> [Text passage]:
---------------

If you want to study a parameter space that’s not been explored before, the only way to do that is to simulate the core processes using fundamental physics
After roasting and grinding the raw coffee beans, manufacturers extract a coffee concentrate using high pressure and water. This extract is then frozen, ground up and placed in a vacuum well below 0 °C. A small amount of heat is applied to sublime the ice away and remove the remaining water from the non-ice phase.
The quality of the resulting freeze-dried instant coffee is better than ordinary instant coffee. However, freeze-drying is also a complex and expensive process, which manufacturers seek to fine-tune by implementing statistical methods to optimize, for example, the amount of energy consumed during production.
Such approaches involve interpolating the gaps between existing experimental data sets, which is where a physics mind-set comes in. “If you want to study a parameter space that’s not been explored before,” says Farr, “the only way to do that is to simulate the core processes using fundamental physics.”
Beyond the production line, Farr has also sought to make coffee more stable when it’s stored at home. Sustainability is the big driver here: JDE Peet’s has committed to make all its packaging compostable, recyclable or reusable by 2030. “Shelf-life prediction has been a big part of this R&D initiative,” he explains. “The work entails using materials science and the physics of mass transfer to develop next-generation packaging and container systems.”
Line of sight
After eight years unpacking the secrets of coffee physics at JDE Peet’s, Farr was given the option to relocate to the Netherlands in mid-2025 as part of a wider reorganization of the manufacturer’s corporate R&D function. However, he decided to stay put in Oxford and is now deciding between another role in the food manufacturing sector, or moving into a new area of research, such as nuclear energy, or even education.
Cool science “The whole panoply of soft-matter physics comes into play across the production, transport and storage of ice-cream,” says industrial physicist Rob Farr. (Courtesy: London Institute for Mathematical Sciences)
Farr believes he gained a lot from his time at JDE Peet’s. As well as studying a wide range of physics problems, he also benefited from the company’s rigorous approach to R&D, whereby projects are regularly assessed for profitability and quickly killed off if they don’t make the cut. Such prioritization avoids wasted effort and investment, but it also demands agility from staff scientists, who have to build long-term research strategies against a project landscape in constant flux.

---------------

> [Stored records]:

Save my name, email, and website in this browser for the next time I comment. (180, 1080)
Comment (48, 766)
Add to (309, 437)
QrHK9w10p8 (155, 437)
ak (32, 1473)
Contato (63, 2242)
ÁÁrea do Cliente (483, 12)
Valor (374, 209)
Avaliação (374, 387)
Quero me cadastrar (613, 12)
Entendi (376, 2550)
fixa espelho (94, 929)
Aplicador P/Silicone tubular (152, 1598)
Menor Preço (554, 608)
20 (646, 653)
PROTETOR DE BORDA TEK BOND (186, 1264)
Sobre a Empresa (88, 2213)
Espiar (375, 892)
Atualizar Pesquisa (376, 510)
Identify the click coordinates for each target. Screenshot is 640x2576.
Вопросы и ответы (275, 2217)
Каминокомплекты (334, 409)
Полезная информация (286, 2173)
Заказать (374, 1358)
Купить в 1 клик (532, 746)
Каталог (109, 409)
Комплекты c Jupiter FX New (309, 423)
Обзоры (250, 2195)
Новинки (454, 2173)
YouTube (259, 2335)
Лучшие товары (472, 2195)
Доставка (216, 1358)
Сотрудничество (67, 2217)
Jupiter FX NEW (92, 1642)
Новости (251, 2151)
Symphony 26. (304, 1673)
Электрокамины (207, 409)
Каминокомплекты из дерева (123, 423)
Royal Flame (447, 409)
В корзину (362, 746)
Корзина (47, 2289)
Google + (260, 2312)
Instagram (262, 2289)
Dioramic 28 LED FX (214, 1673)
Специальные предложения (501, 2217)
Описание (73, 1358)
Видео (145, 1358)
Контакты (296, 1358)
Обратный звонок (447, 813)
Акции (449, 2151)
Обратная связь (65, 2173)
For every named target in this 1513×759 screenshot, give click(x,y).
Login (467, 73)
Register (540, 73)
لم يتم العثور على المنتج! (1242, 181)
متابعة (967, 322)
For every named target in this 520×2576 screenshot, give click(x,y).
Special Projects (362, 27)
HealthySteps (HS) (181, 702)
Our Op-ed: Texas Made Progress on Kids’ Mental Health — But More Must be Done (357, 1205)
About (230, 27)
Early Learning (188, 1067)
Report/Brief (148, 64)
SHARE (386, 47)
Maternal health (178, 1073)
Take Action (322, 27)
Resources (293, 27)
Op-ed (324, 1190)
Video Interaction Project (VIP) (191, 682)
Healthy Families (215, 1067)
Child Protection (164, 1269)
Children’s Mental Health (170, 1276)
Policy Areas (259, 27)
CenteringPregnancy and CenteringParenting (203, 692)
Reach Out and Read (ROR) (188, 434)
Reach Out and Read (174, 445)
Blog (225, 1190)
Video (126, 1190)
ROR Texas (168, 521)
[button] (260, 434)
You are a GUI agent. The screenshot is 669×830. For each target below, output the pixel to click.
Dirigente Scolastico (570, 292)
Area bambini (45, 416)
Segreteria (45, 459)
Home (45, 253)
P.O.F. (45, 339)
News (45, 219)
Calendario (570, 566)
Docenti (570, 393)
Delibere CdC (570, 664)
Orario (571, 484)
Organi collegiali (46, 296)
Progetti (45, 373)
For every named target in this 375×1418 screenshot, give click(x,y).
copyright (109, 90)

---------------

> [What is required]: According to the coffee physics text, by what year has JDE Peet's committed to making all its packaging compostable, recyclable or reusable?

> [Exercise response]: By 2030.